■ Problem requirements:
Reproduce the entire piece about the haircut, word for word.

■ Passage to read:
———
25 September 2005
The Haircut
Background and The Deed:
Recently two of my very dear friends did me the service of freeing me from long strands of cranial protein. I had beautiful long curly blonde hair. And the maintenance was horrible. It took 10 minutes to brush out after washing, and it took about four hours to dry, my scalp being densely populated with follicles.
Part of my motivation came from my active lifestyle. I'm always out and about, biking, hiking, camping, swimming. I spent one weekend with these good friends, first we biked, then swam, then showered, then it was raining. It seemed like my hair wasn't dry at all during the whole weekend. It was kinda gross.
We poured some drinks, I put on some favorite tunes, and they broke out the scissors and clippers. They took me down to half an inch. I have since moved to 1/4 inch. There are no more visits to the salon, no more $100 bills going to the quarterly cut and highlight. I have to run the clippers over my head every week or so, but that's a much smaller price to pay for beauty.
Reactions:
The buzzcut has been well received overall. Its first day at the office, it was met with both praise and skepticism. As I was coming through the airlock on Day 1, our admin was standing facing the glass double doors. She was about 8 months pregnant, holding a manila folder filled with documents, her jaw dropped, mouth agape. "It looks good!" were her first words. It turns out she had been trying to figure out who I was, and what the heck had happened to me. After it started making sense to her, she was very positive about the whole thing.
———
■ Records from a data source:

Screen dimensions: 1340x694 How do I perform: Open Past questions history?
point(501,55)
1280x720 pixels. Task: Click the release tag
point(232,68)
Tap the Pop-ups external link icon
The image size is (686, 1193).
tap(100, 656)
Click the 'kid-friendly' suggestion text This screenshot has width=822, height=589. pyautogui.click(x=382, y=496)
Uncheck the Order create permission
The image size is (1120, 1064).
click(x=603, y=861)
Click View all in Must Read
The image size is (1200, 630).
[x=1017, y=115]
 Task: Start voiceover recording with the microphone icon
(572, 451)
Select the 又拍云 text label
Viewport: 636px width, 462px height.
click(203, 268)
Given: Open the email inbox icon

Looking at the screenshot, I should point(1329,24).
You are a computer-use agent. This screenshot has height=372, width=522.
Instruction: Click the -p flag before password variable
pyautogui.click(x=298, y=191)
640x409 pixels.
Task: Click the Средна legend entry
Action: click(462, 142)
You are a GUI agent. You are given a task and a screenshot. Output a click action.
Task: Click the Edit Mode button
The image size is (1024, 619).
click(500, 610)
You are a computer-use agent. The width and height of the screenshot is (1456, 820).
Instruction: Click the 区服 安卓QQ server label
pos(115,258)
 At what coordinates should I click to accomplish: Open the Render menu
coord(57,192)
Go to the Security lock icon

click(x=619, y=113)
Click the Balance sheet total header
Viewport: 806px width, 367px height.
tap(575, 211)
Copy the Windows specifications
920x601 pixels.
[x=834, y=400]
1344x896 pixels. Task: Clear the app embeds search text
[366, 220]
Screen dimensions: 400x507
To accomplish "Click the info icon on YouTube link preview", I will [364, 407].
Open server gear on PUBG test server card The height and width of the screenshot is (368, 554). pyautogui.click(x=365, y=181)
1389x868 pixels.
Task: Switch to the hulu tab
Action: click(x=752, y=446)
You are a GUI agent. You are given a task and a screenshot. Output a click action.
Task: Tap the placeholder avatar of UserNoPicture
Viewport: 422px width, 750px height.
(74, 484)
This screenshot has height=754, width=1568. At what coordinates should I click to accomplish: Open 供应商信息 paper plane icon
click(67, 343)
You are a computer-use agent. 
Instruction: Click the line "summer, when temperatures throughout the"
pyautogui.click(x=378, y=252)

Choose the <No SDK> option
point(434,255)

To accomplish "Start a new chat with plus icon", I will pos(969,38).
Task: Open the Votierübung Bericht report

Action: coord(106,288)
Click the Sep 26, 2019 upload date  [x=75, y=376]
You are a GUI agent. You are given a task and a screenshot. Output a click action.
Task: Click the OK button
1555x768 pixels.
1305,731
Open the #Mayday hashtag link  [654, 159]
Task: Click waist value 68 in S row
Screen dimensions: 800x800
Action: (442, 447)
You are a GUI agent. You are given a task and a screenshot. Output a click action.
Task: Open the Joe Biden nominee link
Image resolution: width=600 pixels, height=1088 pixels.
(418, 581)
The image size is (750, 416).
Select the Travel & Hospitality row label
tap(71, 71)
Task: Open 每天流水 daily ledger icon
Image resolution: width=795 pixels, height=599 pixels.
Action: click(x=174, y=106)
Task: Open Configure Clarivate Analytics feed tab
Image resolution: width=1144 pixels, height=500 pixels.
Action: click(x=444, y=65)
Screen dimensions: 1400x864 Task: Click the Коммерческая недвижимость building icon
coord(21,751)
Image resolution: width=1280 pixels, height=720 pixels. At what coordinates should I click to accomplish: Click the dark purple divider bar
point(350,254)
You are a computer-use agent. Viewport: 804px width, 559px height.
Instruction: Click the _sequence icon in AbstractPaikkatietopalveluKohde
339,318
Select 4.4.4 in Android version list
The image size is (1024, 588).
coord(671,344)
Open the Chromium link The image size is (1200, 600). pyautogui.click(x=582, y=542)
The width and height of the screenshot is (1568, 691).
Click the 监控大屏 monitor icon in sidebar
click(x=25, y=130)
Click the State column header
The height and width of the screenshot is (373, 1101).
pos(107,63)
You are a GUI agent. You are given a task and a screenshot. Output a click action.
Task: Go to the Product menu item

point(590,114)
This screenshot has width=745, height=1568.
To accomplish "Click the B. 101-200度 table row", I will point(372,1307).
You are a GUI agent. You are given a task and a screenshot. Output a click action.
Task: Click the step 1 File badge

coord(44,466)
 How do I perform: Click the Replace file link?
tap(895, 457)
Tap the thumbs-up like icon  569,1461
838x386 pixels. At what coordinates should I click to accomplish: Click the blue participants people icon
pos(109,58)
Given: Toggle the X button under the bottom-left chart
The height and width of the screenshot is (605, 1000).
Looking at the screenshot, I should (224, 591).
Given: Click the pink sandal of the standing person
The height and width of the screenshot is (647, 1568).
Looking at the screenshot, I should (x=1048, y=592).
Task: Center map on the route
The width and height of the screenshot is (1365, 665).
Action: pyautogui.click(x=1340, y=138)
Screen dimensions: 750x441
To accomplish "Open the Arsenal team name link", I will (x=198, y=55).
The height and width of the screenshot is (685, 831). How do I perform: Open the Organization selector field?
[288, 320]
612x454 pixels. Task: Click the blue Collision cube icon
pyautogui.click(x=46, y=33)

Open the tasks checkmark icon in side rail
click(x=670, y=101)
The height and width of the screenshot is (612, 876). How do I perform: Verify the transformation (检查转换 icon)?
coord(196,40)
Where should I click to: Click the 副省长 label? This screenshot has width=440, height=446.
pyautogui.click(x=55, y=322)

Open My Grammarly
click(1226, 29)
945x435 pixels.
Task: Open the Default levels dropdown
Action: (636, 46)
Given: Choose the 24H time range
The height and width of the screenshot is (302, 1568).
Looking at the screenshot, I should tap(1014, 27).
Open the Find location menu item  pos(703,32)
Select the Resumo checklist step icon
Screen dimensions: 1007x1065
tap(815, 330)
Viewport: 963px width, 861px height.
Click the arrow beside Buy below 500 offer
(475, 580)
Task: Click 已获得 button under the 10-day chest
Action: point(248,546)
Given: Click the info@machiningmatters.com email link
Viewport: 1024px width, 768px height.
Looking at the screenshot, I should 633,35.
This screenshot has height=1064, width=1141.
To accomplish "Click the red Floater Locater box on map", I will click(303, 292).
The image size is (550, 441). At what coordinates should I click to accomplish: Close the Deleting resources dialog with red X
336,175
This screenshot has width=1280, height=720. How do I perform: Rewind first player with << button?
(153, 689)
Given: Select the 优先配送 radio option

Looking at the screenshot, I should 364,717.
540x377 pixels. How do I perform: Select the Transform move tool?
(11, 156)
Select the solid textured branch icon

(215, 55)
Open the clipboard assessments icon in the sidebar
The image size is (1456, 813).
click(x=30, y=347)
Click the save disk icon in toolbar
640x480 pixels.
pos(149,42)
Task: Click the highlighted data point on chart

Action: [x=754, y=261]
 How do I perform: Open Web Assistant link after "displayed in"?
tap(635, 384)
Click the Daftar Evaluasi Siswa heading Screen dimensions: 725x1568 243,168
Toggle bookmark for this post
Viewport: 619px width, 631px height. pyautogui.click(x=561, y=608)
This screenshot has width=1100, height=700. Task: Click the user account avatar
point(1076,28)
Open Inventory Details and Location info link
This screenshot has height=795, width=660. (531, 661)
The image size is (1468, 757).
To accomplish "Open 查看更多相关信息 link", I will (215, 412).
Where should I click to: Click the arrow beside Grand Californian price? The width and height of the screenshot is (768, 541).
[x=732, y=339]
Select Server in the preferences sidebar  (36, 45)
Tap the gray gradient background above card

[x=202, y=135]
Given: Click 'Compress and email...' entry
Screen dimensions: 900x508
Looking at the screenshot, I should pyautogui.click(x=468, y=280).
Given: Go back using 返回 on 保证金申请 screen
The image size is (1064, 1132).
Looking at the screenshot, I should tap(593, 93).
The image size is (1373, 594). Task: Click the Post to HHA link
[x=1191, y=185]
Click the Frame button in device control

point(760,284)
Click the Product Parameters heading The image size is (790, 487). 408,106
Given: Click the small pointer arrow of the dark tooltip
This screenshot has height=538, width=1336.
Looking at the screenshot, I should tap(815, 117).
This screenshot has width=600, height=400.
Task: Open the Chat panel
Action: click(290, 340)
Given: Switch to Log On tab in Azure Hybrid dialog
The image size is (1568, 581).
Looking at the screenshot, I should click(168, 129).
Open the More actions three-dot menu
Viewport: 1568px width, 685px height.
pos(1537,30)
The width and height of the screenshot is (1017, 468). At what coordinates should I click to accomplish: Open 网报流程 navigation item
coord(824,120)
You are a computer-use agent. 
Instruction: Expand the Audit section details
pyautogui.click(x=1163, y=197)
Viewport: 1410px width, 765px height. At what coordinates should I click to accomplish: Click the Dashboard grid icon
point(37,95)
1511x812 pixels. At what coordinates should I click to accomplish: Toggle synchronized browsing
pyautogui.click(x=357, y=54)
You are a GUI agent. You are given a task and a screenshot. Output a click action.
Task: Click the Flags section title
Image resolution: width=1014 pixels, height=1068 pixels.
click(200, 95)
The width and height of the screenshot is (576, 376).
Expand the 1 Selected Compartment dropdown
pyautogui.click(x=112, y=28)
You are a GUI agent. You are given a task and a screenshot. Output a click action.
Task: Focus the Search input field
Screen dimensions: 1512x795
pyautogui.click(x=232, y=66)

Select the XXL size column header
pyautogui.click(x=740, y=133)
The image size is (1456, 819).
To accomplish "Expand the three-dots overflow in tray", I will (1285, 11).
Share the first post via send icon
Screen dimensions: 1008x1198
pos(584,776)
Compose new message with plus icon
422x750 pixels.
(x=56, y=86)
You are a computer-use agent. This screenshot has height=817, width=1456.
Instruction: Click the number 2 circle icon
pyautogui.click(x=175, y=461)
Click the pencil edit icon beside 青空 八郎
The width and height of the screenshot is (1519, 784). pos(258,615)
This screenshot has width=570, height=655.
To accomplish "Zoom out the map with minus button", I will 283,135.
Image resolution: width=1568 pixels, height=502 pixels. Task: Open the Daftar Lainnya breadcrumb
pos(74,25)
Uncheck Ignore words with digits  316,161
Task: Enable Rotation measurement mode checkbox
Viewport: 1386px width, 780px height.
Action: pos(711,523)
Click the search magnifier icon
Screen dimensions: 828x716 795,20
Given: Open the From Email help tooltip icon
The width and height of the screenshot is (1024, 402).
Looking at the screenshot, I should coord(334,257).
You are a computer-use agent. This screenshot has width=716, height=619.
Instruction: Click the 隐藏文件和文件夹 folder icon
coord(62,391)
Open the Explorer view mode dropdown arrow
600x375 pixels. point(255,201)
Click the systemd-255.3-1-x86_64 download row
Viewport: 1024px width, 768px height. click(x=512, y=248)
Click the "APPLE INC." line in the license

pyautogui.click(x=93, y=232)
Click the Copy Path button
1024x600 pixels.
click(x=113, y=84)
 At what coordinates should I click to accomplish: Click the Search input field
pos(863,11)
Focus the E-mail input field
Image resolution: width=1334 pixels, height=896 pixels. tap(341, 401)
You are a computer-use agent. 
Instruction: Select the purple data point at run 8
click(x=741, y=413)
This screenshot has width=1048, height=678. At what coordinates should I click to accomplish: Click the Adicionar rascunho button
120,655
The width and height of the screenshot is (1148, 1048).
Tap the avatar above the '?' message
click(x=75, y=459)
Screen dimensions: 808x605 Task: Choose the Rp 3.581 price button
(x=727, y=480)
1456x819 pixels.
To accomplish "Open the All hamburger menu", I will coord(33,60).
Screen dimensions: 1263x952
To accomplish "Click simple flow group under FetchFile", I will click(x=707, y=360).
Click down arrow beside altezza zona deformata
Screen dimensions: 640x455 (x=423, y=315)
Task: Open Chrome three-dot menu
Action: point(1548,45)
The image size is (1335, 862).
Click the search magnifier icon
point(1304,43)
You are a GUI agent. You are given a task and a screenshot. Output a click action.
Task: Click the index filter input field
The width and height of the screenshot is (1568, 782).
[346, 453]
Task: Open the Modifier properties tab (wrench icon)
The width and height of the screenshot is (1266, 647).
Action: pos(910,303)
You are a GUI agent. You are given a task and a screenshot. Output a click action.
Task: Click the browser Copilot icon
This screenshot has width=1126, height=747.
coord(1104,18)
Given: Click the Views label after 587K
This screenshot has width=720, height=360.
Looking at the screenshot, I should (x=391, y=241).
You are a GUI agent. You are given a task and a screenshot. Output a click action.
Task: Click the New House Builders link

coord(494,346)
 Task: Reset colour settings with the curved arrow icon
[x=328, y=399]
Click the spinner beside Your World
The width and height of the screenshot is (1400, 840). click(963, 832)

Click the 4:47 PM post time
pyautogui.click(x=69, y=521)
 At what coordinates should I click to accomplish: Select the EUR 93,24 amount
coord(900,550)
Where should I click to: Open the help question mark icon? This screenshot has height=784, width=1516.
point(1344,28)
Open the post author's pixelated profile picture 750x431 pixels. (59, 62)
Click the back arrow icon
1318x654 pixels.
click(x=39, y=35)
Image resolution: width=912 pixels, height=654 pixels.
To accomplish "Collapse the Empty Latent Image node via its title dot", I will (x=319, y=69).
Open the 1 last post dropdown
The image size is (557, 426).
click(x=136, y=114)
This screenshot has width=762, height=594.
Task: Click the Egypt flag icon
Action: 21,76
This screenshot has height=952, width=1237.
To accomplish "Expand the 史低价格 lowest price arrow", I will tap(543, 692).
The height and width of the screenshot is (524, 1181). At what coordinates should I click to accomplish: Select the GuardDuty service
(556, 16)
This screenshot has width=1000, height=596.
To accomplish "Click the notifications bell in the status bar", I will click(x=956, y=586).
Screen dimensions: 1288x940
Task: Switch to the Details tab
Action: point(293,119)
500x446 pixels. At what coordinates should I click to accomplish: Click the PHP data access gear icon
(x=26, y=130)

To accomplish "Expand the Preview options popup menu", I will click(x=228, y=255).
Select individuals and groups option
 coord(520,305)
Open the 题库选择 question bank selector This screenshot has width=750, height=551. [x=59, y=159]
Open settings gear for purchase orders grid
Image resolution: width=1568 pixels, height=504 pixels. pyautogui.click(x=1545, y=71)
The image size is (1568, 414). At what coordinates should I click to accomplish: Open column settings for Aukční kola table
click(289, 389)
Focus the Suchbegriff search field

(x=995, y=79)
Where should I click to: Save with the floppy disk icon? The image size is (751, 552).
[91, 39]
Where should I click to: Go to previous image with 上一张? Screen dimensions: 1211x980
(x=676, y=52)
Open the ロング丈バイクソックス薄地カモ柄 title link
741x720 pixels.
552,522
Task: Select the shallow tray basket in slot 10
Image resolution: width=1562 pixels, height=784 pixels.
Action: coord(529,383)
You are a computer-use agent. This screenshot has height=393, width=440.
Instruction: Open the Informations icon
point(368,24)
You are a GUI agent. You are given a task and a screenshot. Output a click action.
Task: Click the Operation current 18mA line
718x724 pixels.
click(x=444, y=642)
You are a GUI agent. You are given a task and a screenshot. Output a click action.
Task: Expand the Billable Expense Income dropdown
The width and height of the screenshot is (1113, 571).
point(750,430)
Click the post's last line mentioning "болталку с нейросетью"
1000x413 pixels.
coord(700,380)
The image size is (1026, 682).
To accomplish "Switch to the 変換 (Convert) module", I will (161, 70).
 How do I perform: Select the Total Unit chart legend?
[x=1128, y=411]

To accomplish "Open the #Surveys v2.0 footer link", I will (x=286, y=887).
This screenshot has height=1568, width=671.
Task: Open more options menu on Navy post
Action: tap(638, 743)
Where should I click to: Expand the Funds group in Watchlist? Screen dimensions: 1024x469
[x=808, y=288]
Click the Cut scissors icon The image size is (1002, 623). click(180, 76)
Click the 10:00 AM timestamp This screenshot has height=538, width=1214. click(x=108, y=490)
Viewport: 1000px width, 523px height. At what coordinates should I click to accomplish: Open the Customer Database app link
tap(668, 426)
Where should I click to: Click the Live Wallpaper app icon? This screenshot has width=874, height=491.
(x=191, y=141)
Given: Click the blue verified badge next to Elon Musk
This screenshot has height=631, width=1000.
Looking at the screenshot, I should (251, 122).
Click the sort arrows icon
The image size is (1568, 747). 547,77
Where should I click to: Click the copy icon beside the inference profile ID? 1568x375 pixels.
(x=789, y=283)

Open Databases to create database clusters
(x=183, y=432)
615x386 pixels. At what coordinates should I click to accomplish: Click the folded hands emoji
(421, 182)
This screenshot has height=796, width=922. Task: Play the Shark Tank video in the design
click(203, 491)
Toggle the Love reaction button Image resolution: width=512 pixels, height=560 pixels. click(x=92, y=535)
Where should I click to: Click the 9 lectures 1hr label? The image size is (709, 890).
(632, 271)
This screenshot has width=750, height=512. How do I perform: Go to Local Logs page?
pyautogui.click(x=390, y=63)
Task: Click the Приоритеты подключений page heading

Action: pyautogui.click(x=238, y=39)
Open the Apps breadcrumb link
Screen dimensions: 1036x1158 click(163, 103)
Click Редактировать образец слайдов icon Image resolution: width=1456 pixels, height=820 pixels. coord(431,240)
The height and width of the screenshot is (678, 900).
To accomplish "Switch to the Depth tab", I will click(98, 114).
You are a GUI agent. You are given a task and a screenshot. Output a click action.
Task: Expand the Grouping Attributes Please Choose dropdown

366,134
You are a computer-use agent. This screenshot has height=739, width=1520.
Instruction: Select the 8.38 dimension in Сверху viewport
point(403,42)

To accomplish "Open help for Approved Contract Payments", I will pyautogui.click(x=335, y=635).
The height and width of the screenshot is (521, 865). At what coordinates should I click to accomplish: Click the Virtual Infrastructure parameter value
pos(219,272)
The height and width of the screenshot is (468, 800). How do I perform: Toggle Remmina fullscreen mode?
———
■ Response to the task:
25 September 2005
The Haircut
Background and The Deed:
Recently two of my very dear friends did me the service of freeing me from long strands of cranial protein. I had beautiful long curly blonde hair. And the maintenance was horrible. It took 10 minutes to brush out after washing, and it took about four hours to dry, my scalp being densely populated with follicles.
Part of my motivation came from my active lifestyle. I'm always out and about, biking, hiking, camping, swimming. I spent one weekend with these good friends, first we biked, then swam, then showered, then it was raining. It seemed like my hair wasn't dry at all during the whole weekend. It was kinda gross.
We poured some drinks, I put on some favorite tunes, and they broke out the scissors and clippers. They took me down to half an inch. I have since moved to 1/4 inch. There are no more visits to the salon, no more $100 bills going to the quarterly cut and highlight. I have to run the clippers over my head every week or so, but that's a much smaller price to pay for beauty.
Reactions:
The buzzcut has been well received overall. Its first day at the office, it was met with both praise and skepticism. As I was coming through the airlock on Day 1, our admin was standing facing the glass double doors. She was about 8 months pregnant, holding a manila folder filled with documents, her jaw dropped, mouth agape. "It looks good!" were her first words. It turns out she had been trying to figure out who I was, and what the heck had happened to me. After it started making sense to her, she was very positive about the whole thing.